Greg hears that POP 3 is going to be obsolete and that he should go with and IMAP through Microsoft Exchange for an extra cost. Is that true? Leo says that it is, but he recommends going with Gmail instead. He could also buy the Google Apps account, and they do a great job with organization and spam filtering. IMAP will also work better with iOS devices. Leo also says he can shop around and get a better deal on IMAP. But Leo uses Gmail.
Mary's Yahoo email account was hacked, and in the process, all her contacts in her address book got deleted. Is there any way to retrieve it? Leo says that Mary probably had her account hacked through her "secret" questions which can be guessed using a brute force attack. Once hacked, her account was used as a spam account. But it may be that her account wasn't hacked at all, and her email address was spoofed instead. That means they just can pose as Mary by using the "reply to" field.
Andy forgot his password to his Yahoo mail account and he's having trouble resetting it. Leo says the process of answering the secret questions by going to the log in and then click "I can't access my account." You'll then be asked your secret questions. This is also a good idea to add second factor authentication so that when you do reset, it'll let you know via your cellphone. Try that as well.
Leo says that a security guru would say that under no circumstances should he use a public Wi-Fi network unless all traffic on that network is encrypted, and the best way to do that is with a VPN. It encrypts all the traffic coming from a phone or computer all the way to a VPN server, which could be something he runs in his home, or a provider runs for him. At some point, everything he does is on the public internet, but at least his traffic wouldn't be broadcast to the entire coffee shop.
Stan says that Yahoo's ads are popping up now in his email and he can't get rid of them unless he pays for Yahoo Pro. Is there any other way he can get rid of them? Leo says that Yahoo is a free service and the price he pays is in seeing ads. If he wants to pay for Yahoo Pro, then he won't see the ads. He could also do this with a toolbar called "AdBlock," but Leo feels it's unethical to avoid the ads if he's expecting the service for free.
Robert has an HTC One and wants to keep copies of his email on the server that won't disappear when he deletes the email locally. Leo says that it's important to be sure the POP server settings are correct. He should make sure that the settings in his webmail are enabled for POPmail. Make sure it's port 995.

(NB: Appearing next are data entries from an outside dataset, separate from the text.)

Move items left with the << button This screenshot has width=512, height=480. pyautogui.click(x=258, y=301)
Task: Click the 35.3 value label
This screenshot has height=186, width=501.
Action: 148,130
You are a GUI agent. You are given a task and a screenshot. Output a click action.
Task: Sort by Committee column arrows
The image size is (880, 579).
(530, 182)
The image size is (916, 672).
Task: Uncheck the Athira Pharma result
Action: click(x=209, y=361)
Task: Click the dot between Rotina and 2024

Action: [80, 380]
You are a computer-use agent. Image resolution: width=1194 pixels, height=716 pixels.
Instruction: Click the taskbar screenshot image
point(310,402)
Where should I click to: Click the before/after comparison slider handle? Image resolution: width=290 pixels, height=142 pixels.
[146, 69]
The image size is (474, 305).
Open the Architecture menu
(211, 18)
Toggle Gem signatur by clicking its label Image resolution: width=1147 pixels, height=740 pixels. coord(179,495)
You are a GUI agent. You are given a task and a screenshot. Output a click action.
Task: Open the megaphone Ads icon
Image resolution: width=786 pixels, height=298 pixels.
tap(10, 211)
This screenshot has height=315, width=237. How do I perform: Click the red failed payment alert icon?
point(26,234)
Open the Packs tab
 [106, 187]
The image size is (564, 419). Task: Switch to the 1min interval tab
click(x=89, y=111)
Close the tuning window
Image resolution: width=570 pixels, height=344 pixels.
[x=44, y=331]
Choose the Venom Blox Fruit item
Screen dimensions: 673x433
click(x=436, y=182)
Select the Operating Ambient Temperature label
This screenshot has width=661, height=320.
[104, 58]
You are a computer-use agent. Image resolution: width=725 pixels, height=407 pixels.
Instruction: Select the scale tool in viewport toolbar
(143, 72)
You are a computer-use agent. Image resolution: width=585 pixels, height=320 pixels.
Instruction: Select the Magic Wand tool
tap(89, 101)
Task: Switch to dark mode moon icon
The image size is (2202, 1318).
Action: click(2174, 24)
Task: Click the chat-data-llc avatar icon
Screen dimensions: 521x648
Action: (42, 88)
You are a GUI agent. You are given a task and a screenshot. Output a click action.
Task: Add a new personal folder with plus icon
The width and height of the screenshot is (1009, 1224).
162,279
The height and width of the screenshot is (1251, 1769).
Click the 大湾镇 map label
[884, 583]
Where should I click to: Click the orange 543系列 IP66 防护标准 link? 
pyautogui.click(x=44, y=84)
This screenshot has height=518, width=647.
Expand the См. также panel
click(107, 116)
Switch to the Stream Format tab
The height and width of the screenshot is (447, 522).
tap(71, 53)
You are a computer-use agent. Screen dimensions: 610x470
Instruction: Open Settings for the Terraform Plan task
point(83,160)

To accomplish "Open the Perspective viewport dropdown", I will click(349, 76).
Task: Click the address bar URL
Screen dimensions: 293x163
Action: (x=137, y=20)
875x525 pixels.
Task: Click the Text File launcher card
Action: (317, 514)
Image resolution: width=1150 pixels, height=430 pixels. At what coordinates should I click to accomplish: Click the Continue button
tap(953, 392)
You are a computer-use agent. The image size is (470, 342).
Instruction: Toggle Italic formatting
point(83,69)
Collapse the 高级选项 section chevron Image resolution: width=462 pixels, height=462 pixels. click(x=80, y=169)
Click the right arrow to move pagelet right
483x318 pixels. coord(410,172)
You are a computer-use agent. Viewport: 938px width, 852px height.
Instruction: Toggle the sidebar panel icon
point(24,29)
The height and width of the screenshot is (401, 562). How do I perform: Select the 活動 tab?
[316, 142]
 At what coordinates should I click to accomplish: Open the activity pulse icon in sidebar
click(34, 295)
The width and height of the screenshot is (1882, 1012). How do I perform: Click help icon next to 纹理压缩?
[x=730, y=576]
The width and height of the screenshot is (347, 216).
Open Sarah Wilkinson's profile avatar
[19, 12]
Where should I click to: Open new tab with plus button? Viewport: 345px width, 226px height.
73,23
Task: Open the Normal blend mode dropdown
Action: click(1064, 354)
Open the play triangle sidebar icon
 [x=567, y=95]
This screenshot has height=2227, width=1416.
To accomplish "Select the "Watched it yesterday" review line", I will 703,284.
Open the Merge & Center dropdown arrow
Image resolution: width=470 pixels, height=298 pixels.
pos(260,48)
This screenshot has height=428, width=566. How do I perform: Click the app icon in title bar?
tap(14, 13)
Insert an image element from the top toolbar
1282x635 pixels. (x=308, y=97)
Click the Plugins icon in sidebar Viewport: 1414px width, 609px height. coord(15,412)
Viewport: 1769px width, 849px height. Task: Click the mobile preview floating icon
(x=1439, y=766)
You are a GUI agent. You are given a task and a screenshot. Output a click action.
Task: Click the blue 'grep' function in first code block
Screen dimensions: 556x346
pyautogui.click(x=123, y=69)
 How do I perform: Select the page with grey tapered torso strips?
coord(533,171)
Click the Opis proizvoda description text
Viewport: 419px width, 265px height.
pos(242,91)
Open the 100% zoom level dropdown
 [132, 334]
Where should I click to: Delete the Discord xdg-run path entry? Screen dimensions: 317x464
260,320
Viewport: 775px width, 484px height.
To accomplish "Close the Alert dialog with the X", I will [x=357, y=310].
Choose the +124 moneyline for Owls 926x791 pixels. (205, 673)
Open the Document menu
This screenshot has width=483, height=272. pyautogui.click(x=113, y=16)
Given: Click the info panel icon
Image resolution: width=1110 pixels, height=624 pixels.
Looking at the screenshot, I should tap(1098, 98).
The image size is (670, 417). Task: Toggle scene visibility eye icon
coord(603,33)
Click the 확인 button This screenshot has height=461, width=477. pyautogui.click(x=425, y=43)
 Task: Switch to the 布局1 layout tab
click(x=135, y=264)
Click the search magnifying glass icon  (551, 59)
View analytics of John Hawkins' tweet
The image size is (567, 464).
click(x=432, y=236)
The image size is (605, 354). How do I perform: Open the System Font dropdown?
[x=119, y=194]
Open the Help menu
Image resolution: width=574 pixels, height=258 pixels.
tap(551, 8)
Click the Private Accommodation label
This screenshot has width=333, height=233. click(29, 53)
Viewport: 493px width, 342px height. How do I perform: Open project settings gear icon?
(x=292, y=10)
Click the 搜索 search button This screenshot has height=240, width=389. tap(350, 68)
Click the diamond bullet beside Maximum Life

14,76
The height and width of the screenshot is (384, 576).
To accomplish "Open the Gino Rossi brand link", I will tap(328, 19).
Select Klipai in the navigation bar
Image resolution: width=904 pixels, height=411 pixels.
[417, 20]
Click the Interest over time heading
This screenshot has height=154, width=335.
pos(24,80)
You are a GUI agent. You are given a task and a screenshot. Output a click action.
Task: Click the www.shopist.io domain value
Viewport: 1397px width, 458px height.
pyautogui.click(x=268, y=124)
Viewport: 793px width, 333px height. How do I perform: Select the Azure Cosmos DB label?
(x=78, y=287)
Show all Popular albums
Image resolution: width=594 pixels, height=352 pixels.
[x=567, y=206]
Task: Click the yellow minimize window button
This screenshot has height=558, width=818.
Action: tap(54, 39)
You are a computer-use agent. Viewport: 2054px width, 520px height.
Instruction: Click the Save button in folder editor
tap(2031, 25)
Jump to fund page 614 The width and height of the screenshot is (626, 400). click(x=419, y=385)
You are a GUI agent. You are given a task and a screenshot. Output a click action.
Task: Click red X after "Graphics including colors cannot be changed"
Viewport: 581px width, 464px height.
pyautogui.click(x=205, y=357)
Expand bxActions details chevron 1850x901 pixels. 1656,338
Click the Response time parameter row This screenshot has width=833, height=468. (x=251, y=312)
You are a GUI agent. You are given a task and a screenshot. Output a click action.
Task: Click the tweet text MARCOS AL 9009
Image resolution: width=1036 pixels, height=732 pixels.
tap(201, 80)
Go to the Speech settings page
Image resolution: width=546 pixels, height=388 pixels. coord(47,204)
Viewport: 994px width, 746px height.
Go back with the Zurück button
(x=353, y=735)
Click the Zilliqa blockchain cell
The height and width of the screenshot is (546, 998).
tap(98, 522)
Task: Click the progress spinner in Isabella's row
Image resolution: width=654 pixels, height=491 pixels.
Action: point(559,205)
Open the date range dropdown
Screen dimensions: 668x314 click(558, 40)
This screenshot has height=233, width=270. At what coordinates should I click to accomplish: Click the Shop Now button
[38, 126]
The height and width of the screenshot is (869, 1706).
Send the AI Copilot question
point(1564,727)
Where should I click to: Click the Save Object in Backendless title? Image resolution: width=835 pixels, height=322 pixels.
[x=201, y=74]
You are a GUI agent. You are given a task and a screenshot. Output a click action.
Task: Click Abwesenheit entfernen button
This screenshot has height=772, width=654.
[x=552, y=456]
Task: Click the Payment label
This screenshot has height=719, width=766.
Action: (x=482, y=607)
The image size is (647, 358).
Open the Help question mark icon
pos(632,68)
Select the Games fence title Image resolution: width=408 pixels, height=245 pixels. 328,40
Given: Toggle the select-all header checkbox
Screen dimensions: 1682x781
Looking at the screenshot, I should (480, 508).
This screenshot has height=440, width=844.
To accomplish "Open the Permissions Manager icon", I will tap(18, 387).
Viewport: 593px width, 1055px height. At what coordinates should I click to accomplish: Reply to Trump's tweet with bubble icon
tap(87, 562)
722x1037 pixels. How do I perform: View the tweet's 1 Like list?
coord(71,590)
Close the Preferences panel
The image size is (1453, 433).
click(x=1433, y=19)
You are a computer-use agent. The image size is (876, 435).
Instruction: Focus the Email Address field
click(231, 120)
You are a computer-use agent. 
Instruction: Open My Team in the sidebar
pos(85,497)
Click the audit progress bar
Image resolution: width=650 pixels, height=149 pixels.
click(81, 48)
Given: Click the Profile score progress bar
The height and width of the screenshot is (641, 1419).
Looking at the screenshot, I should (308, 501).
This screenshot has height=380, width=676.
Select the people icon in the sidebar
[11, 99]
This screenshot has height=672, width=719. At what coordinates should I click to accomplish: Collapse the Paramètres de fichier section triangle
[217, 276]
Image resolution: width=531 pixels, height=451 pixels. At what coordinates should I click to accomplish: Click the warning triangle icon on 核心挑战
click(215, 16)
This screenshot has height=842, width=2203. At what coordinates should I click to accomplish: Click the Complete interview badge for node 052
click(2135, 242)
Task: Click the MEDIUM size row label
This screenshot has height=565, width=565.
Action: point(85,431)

Angela is doing some banking and she's discovered a different picture on Yahoo Mail, and it worries her that she's being routed elsewhere. Leo says she just has to look in the URL bar, where the address is yahoo.com. That confirms she's where she wants to be. Yahoo does have a protection site at protection.yahoo.com that has a photo verification for when someone logs into different computers, or to prevent people from being "phished" by a counterfeit site.
Bob says that Yahoo hasn't delivered important emails to him and he needs to prove that he never received it. Leo says that people can prove they sent the emails, but they can't really prove he received them. It's a "he said, she said," situation. Leo also says that it's possible that Yahoo considered the email SPAM and placed it in the spam filter. If he checks the Yahoo spam folder, it should be there, but if he empties that regularly, then it's gone. Adding the sender to his address book may prevent it from getting put into the spam folder.
Yahoo! Mail is changing the design of the web interface, and Neal is having problems adjusting to it. He can choose the "basic" layout, but there will be no way to go back to the layout he's used to. Leo says that this new "purple" version of Yahoo! Mail is pretty good, however.
Allison's Yahoo mail got hacked last weekend, and she spent all weekend with technicians to fix it. She's worried she lost all her contacts. Leo fears that the technicians that charged her $200 to fix it were actually hackers pretending to be Yahoo customer support. Leo thinks they probably made her situation worse by installing key loggers and other exploits that'll turn her computer into a botnet zombie.